Well, under the Catholic just war doctrine, most recently embodied in the Catholic Catechism, what Sherman did was a violation of just war principles, or precisely, jus in bello.

“Actions which are forbidden, and which constitute morally unlawful orders that may not be followed, include:

– attacks against, and mistreatment of, non-combatants, wounded soldiers, and prisoners…

– indiscriminate destruction of whole cities or vast areas with their inhabitants.”

The destruction of Atlanta alone violated these principles, and the destruction of civilian infrastructure, such as cotton mills, and the forcible seizure and deportation of their civilian employees, certainly violates these principles.

That this practice may appear mild vs. subsequent war crimes in the 20th century, or that these offenses were supposedly common practice, is irrelevant.

Tom
Tom
Thursday, September 16, AD 2010 1:08pm

Oh, and the destruction of Atlanta is what presages Dresden, not the subsequent march to the sea. “I peremptorily required that all the citizens and families resident in Atlanta should go away, giving to each the option to go south or north, as their interests or feelings dictated. I was resolved to make Atlanta a pure military garrison or depot, with no civil population to influence military measures.”
Then on Nov. 15, 1864 Sherman simply burned the town to the ground, destroying home, factories, churches, and shops.

Why? He didn’t want a hostile civilian population in his rear as he began his notorious March to the Sea.

Sorry, but deliberate destruction of private homes and businesses, and forcible depopulation and deportation of entire civilian populations is just flat out immoral and criminal, and can in no way be justified by reference to any Christian principles of just warfare.

Tom
Tom
Thursday, September 16, AD 2010 1:11pm

My point of reference is not what was acceptable practice at the time (while not conceding that the Federal practice of deliberate destruction of civilian property and deportations was accepted practice), but whether what was done is justifiable by any recognized Christian principle of just war.

Jo Flemings
Jo Flemings
Thursday, October 7, AD 2010 8:27pm

Ok, I have not studied this indepth but I am interested in this because I am a Southerner and I was a cadet at West Point, and I am a Catholic convert. I think Sherman was pretty miserable about what he believed his duty required of him as a soldier and commander in the Civil War, and I think that might have been what stood between him and a more public expression of faith in God. I think he was a good man at heart, a principled man, but a man to whom a tragic duty fell and when it did he saw very clearly the brutal path necessary for a successful end and outcome to the war. I also believe he was pretty disgusted by the whole thing, by the war, by his own actions- but would see it to the finish because it was his duty- and he was a man of tenacity.

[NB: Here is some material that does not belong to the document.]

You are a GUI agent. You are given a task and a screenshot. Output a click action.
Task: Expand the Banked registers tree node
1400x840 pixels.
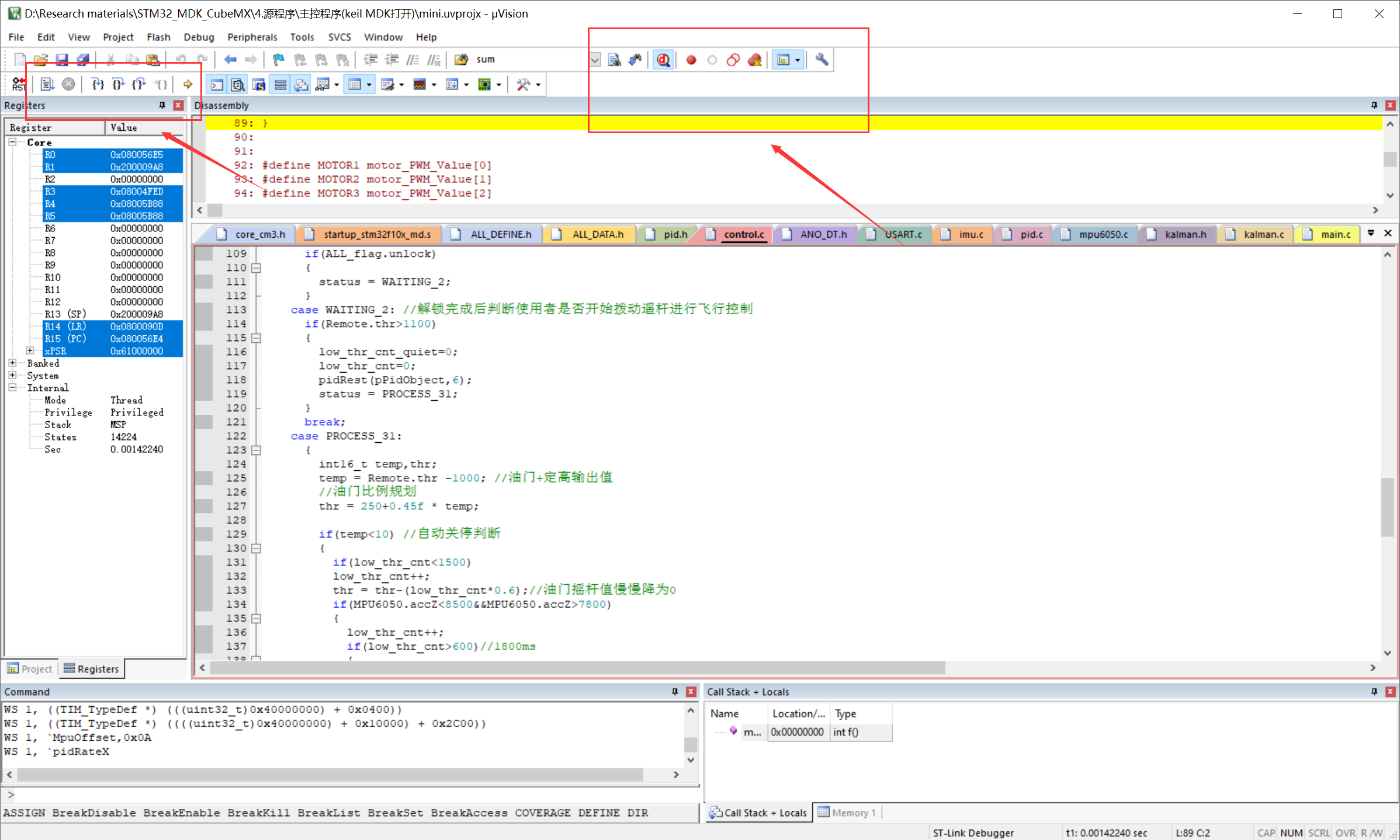click(12, 363)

Who knows but maybe that up close misery made anything idealistic about God’s goodness, mercy, and love hard to swallow.You know there is never a civil war that does not devastate all participants so it’s not like anyone who lived through that could walk away feeling good about any of it. I think Sherman found his own peace in life, but the chasm in his understanding gouged out by his experience might have made his family’s faith life foreign to him- and who knows how much his ‘saintly’ wife was able or willing to help him with that? And then later when his son cracks- is it possible that his sorrow was the same kind- maybe he could not find a path of reconciliation between something in himself and the idealism inherent in our understanding of our faith or in its expression- until the time when God’s grace reached him in a critical place/plane. I am guessing, but it’s possible. In any case these men were heroic in so many ways, both of them.